When you find the word "with" in a line of the entries, please copy the whole line.

Stored dataset items
○ ○ ○ ○ ○ ○ ○

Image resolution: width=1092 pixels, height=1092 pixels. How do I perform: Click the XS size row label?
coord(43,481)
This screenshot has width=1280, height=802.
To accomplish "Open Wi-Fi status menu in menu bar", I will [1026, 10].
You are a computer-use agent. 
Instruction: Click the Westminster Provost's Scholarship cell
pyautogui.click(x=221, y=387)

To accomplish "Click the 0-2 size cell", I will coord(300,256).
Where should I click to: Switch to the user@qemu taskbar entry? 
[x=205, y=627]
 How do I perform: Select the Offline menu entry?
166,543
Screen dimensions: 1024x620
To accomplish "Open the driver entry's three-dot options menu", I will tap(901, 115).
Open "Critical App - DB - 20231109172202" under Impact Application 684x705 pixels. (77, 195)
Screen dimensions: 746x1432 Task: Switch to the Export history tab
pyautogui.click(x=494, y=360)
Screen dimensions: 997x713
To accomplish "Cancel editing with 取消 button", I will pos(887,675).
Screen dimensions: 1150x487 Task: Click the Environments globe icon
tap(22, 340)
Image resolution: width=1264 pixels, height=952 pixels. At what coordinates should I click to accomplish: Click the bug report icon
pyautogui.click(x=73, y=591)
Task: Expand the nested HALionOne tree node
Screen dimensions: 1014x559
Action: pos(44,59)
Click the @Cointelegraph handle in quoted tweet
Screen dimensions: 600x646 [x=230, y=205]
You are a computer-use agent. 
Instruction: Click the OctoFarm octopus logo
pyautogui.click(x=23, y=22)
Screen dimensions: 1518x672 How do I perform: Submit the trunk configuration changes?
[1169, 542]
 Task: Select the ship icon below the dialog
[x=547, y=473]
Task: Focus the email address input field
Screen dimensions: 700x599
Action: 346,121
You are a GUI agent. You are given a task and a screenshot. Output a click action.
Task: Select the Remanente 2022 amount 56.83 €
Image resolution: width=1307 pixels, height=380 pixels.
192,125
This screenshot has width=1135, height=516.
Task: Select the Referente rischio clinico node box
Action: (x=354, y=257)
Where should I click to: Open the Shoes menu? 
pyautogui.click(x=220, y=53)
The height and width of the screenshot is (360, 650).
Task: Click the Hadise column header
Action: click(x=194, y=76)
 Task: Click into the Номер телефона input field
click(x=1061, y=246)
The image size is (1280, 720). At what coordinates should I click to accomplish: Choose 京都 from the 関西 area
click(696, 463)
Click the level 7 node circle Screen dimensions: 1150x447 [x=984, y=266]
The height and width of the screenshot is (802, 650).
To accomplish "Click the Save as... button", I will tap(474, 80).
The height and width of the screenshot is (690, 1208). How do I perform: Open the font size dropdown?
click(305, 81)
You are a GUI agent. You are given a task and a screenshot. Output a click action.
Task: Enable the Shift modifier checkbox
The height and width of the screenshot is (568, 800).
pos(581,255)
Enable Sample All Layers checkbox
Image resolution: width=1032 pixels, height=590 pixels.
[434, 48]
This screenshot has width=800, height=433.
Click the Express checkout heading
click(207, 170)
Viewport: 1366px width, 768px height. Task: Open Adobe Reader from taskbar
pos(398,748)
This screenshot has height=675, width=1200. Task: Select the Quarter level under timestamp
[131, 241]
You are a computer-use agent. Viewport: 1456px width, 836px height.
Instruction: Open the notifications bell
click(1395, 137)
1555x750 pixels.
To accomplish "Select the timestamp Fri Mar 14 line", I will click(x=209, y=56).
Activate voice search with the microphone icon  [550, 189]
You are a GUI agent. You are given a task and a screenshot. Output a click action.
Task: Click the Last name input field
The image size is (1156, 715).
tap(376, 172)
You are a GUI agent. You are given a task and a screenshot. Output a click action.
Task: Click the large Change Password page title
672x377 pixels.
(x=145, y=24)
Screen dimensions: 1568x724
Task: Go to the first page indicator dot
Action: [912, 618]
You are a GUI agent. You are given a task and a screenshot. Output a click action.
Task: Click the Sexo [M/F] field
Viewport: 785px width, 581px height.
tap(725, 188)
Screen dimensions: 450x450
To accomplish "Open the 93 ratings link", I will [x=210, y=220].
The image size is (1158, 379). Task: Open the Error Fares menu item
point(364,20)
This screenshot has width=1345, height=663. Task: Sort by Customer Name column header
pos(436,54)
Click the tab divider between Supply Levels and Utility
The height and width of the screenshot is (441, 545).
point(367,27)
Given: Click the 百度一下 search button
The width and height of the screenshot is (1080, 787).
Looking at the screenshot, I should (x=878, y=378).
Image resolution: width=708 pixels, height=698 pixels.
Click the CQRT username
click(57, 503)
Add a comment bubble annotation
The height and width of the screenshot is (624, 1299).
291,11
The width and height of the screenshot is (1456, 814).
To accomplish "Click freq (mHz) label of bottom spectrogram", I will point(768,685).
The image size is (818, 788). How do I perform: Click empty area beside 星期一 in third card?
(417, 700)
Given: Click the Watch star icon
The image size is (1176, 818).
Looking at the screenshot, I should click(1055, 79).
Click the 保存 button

○ ○ ○ ○ ○ ○ ○

▶ Answer box:
To accomplish "Cancel editing with 取消 button", I will pos(887,675).
Activate voice search with the microphone icon  [550, 189]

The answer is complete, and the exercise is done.